Although China’s President Xi Jinping has stated the inspiration for BRI was the economic and political success of the Silk Road, there are examples in American history that closely resemble the third leg of China’s grand strategy. Kashmeri relates the actions of the United States in the wake of World War II to China’s Belt and Road Initiative. The Marshall Plan earmarked reconstruction money for the Europeans. These funds did not come in the form of direct payment. Rather, the United States distributed funds as a credit to use for purchases to rebuild their countries. “These funds came with one provision. Europeans were required to spend aid money in the United States. Under the legislation, no money would flow across the Atlantic. Instead, Europeans would buy from American companies and receive payment from the U.S. Treasury and the dollars would timely flow to U.S. workers in the form of a payroll check. The equivalent investment today would be 110 Billion USD. The Marshall Plan investment has resulted in a transatlantic economic relationship between the U.S. and Europe that is responsible for 5.5 Trillion USD or one-third of the global domestic product.”
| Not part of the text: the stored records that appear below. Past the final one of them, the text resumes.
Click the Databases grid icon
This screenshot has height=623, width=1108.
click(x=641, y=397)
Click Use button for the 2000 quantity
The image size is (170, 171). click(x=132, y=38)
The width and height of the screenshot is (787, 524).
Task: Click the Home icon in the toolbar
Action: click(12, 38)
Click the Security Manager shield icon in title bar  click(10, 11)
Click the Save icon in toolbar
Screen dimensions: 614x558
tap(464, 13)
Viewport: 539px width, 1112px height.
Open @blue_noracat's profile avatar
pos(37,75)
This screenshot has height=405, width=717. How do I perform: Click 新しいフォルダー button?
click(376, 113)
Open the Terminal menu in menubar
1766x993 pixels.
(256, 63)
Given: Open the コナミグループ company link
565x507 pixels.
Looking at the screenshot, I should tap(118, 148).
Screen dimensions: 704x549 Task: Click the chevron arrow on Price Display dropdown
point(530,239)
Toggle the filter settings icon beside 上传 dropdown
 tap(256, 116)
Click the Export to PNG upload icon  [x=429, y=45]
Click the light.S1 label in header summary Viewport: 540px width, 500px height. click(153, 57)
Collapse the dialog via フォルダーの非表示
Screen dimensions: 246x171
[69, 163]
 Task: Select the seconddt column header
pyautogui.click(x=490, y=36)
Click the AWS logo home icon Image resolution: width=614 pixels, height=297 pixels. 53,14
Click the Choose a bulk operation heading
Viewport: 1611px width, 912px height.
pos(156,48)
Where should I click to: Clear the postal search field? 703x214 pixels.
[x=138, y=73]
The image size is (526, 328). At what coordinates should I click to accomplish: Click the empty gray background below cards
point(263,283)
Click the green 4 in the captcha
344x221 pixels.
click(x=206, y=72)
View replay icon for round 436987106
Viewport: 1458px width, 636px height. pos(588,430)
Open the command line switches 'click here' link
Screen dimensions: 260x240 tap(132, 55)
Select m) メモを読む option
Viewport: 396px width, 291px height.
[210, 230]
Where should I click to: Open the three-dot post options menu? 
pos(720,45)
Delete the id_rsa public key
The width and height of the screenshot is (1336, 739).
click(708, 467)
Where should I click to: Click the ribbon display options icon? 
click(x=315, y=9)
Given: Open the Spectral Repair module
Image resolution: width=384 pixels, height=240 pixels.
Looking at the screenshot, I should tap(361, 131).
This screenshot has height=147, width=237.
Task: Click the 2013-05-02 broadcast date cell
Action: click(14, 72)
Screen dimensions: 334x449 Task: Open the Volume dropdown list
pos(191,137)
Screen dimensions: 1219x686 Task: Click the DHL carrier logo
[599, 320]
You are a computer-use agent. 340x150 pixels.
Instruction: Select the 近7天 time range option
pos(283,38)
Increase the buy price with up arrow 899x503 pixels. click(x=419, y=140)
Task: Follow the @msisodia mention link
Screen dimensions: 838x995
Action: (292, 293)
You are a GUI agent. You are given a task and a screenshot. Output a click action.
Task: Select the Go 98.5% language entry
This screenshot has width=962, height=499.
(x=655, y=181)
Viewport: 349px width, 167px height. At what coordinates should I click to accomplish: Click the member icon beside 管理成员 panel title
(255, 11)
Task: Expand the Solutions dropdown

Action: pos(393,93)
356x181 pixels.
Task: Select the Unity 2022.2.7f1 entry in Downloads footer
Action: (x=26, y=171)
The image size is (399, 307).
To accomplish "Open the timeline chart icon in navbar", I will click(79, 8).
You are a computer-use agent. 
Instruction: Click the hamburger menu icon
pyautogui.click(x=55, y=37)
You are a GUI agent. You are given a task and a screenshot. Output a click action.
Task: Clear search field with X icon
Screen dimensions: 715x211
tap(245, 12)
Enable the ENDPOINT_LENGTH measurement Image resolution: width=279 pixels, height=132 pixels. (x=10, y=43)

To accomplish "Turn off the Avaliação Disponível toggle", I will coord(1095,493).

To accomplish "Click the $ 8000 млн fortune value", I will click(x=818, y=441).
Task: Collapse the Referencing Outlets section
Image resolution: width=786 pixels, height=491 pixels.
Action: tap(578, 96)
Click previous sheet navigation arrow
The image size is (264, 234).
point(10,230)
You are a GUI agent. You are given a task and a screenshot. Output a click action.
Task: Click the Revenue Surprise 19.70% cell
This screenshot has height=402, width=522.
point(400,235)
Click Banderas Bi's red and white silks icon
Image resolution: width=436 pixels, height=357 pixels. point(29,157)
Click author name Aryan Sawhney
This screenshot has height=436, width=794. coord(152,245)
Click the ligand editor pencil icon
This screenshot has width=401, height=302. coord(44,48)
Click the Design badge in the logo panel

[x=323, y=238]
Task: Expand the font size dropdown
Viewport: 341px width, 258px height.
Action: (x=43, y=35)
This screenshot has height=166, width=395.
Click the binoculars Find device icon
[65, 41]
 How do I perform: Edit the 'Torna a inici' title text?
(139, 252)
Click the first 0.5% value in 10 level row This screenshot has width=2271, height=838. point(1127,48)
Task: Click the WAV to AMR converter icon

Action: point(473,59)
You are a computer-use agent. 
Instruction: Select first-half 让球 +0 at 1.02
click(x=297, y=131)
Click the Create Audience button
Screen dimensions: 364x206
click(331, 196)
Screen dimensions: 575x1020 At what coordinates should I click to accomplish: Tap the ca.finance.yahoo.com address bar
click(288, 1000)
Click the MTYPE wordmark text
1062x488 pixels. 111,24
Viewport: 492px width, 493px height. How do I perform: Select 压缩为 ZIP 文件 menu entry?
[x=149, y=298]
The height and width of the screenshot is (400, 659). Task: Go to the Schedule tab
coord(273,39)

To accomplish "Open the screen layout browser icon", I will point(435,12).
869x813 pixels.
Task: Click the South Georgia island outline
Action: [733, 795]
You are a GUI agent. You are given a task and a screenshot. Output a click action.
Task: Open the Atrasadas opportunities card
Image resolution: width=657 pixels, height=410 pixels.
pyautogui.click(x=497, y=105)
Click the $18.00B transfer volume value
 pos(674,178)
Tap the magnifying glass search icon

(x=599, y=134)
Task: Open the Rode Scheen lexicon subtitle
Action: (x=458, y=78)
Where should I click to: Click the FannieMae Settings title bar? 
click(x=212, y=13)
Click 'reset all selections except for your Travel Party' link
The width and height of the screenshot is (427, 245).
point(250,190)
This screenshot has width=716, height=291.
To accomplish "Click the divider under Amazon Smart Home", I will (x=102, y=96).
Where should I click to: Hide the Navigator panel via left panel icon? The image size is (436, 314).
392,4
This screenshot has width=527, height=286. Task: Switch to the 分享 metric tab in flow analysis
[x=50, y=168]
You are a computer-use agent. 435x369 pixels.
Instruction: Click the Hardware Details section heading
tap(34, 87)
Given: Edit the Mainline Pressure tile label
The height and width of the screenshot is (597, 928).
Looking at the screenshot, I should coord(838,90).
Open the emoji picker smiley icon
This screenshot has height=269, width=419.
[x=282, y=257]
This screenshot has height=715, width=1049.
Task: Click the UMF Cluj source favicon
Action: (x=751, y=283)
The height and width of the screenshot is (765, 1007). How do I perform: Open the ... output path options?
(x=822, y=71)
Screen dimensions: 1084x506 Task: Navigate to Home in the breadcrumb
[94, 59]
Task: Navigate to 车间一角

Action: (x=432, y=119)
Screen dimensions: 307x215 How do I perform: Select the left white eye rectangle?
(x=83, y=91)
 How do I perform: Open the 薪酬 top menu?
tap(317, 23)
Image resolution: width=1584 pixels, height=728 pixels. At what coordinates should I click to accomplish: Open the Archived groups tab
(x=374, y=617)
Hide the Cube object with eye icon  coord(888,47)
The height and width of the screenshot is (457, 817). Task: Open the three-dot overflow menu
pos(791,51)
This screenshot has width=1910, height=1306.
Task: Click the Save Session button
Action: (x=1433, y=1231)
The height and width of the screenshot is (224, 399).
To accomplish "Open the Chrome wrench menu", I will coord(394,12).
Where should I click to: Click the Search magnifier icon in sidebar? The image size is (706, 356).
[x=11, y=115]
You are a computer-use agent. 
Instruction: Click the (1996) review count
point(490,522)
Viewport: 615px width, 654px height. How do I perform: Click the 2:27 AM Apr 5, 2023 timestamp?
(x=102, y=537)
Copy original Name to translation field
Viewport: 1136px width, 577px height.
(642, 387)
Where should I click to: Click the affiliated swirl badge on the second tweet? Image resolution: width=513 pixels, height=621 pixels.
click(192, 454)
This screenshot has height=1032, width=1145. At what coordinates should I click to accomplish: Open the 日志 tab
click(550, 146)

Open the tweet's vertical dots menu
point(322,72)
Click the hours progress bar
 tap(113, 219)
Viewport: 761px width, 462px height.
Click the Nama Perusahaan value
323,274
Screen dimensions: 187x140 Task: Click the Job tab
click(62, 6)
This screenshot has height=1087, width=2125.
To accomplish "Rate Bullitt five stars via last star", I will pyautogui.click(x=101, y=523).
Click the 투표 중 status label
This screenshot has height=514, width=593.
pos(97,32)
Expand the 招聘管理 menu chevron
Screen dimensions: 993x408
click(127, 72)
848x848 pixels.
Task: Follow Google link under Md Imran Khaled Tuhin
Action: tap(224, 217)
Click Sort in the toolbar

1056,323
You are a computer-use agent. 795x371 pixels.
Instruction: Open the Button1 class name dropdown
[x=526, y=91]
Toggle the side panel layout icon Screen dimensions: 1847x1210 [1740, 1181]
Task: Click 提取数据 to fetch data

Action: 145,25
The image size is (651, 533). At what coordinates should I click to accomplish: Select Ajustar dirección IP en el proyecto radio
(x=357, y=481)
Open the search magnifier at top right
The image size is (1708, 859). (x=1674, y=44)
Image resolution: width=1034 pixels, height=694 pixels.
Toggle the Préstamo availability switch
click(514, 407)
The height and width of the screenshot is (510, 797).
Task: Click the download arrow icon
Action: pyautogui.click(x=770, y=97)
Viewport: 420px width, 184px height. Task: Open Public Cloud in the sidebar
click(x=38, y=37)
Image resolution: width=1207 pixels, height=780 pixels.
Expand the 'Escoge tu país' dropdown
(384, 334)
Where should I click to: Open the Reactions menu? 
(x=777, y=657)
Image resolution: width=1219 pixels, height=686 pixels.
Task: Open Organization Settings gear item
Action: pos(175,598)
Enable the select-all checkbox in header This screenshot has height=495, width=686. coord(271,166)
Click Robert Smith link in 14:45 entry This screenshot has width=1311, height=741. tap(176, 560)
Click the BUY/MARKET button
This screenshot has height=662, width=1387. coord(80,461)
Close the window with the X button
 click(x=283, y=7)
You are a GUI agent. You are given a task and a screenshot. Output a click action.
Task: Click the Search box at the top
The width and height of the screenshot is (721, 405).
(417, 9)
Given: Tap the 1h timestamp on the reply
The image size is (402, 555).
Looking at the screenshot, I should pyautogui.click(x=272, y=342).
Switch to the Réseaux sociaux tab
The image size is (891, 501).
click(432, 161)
Kashmeri skillfully uses the Marshall Plan to illustrate the scale of the BRI. In today’s dollars, the Marshall Plan represents a tenth of the BRI monetary investment. BRI not only strengthens China’s geopolitical influence and economic growth but also addresses identified tactical military weaknesses. Kashmeri carefully explains why the Straits of Malacca are critical to China as it continues to require extraordinary levels of natural resources. Any disruption in this sea lane would significantly interrupt China’s growth. One of the cornerstones of BRI is to finance major deep-sea ports to circumvent the Straits of Malacca and expedite the transportation of natural resource imports and the exports of goods and services. Kashmeri details the billions China has invested through BRI in Pakistan’s Port of Gwadar, Kenya’s Kilindini Harbor, Sri Lanka’s Port of Hambantota, and Greece’s Port of Piraeus. Kashmeri effectively argues that these investments will ensure the flow of exports and imports continue efficiently and effectively.
How might America compete with China’s grand strategy? In his final chapter, Kashmeri examines the efforts and concerns of the current U.S. administration. Kashmeri suggests that U.S.-imposed tariffs on China have affected the U.S. economy and U.S. workers far more than the Chinese. Additionally, the newly founded United States International Development Finance Corporation has a mere $60 billion in lending authority. He also suggests that the U.S. GDP will steadily decrease without trillions invested in continental U.S. infrastructure demands.
Kashmeri suggests that within ten years, China is destined to become the world’s most influential economic power while maintaining regional military dominance. This prediction, along with Kashmeri’s compelling argument, suggests that the United States should no longer try to contest China’s grand strategy, but rather it should collaborate with China and become part of the BRI!